The performance of ECM depends on a wonderful piece of luck. The number of points on a random elliptic curve modulo a prime $p$ is an integer in the range around $p$. The algorithm finds the factor $p$ quickly if this group order happens to be "smooth"—that is, composed of small prime factors. By trying many different random curves, we are effectively "rolling the dice" for a smooth group order. Because its runtime depends on the size of the smallest prime factor, not the size of the number itself, ECM is the champion for finding small to medium-sized factors of titanic numbers. It is a standard tool in computational number theory and a beautiful example of how abstract group theory provides a powerful, practical algorithm.

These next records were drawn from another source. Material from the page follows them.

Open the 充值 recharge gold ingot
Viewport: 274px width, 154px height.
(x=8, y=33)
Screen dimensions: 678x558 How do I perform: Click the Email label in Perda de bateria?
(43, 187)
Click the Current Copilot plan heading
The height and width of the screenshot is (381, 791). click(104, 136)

The connections we've seen so far are just the beginning. The theory of integer points on elliptic curves is deeply woven into the fabric of modern number theory, connecting to other abstract algebraic structures in profound ways.

One such connection is to the theory of ​​Complex Multiplication (CM)​​. Consider again the question of counting the number of points on a curve like $y^2 = x^3 - x$ over a finite field $\mathbb{F}_p$. The answer, it turns out, is miraculously linked to the arithmetic of the Gaussian integers, $\mathbb{Z}[i]$, the set of numbers of the form $a+bi$. For a prime $p \equiv 1 \pmod 4$, we know it can be written as a sum of two squares, $p = a^2+b^2$, which is the same as factoring it in the Gaussian integers: $p = (a+bi)(a-bi)$. The number of points on the curve over $\mathbb{F}_p$ is then simply $p+1 - 2a$ (for a specific choice of $a$). This is not a coincidence. The curve $y^2=x^3-x$ has an "extra symmetry": it's not just addition of points, but you can also "multiply" a point by the imaginary number $i$. This extra structure, this complex multiplication, dictates its arithmetic properties with supernatural precision.

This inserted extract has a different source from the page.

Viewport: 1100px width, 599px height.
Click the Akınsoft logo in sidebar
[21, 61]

Another deep idea is that to find integer solutions, it is sometimes necessary to climb a "ladder of abstraction" into larger number systems, known as ​​algebraic number fields​​. Consider the Mordell equation $y^2 = x^3+k$. We can factor the right side over a larger field, writing $y^2 = (x-\sqrt[3]{-k})(x - \omega\sqrt[3]{-k})(x - \omega^2\sqrt[3]{-k})$, where $\omega$ is a complex cube root of unity. Studying this equation within the appropriate number field can lead to the conclusion that the factor $(x - \sqrt[3]{-k})$ must be of the form $\varepsilon \alpha^2$, where $\alpha$ is an element of the field and $\varepsilon$ is a "unit"—a generalized version of $\pm 1$. This transforms the problem into a "unit equation," which can often be bounded and solved using advanced tools. It's a recurring theme in number theory: problems that are intractable in one number system become simpler when viewed from a higher vantage point.

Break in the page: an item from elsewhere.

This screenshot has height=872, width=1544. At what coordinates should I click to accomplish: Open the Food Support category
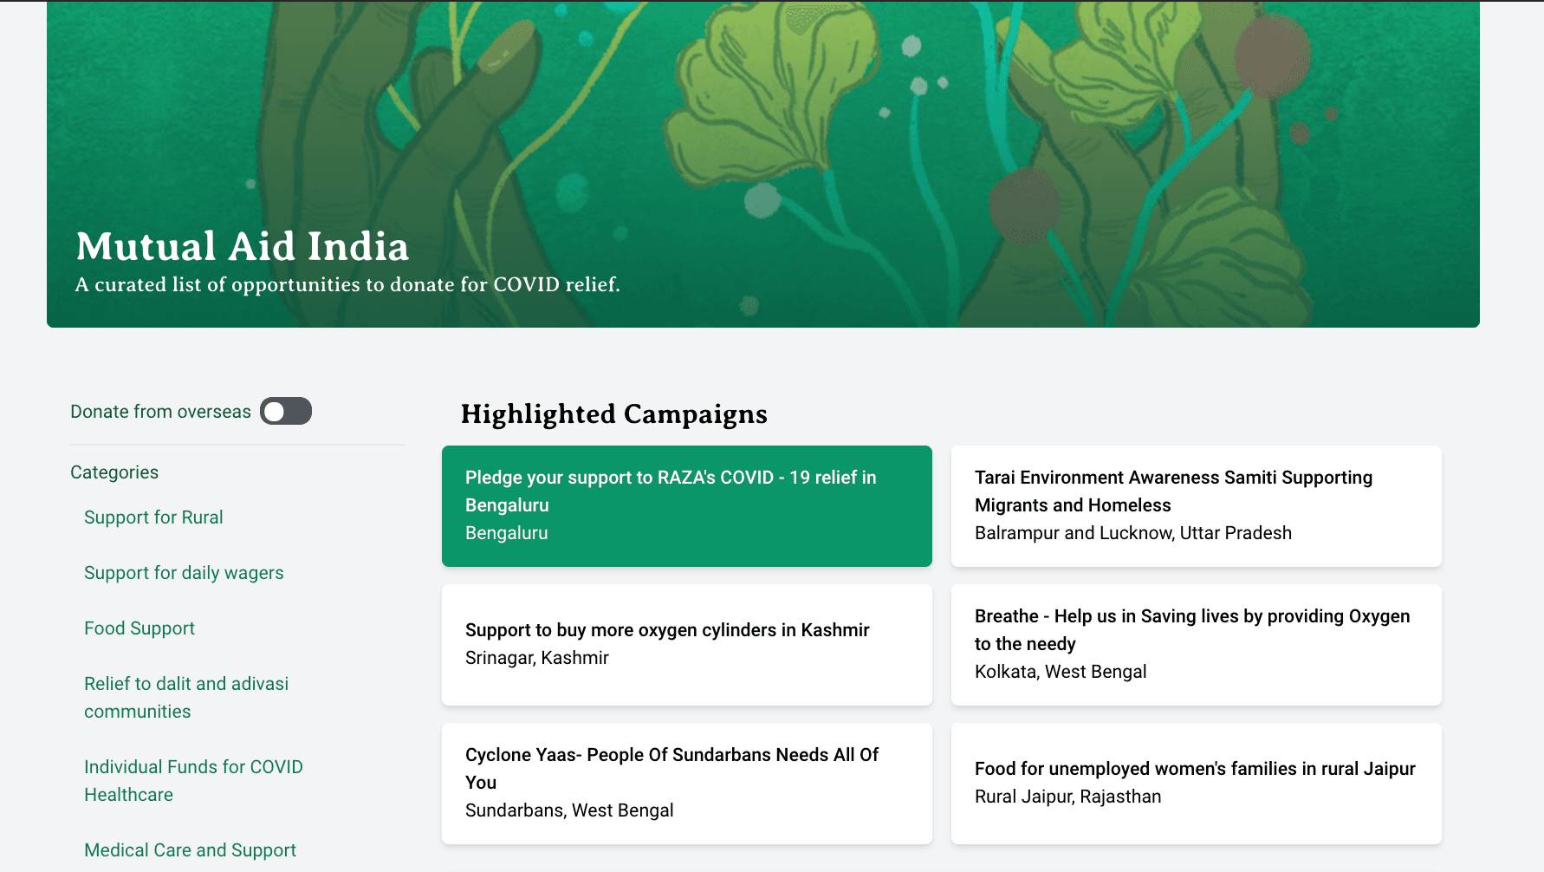pos(139,628)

Finally, the study of integer points on elliptic curves stands at the epicenter of some of the deepest and most far-reaching conjectures in mathematics, such as the ​​$abc$ conjecture​​. This conjecture, if true, would place a profound restriction on what can happen when three coprime integers $a, b, c$ satisfy $a+b=c$. It states, roughly, that if $a$ and $b$ are built from high powers of small primes, then $c$ cannot be. From this seemingly simple statement, one can derive powerful consequences, including Hall's conjecture, which predicts a strong lower bound on the value of $|x^3-y^2|$. For our Mordell equation $y^2=x^3+k$, this becomes a lower bound on $|k|$. Flipping this around, the $abc$ conjecture would imply an upper bound on the size of any integer solution $(x,y)$ in terms of $k$. This means that these grand, overarching conjectures about the fundamental nature of integers have direct, concrete consequences for the solutions of the equations we have been studying. It shows that elliptic curves are not just a source of interesting problems; they are a critical testing ground for our deepest understanding of the world of numbers.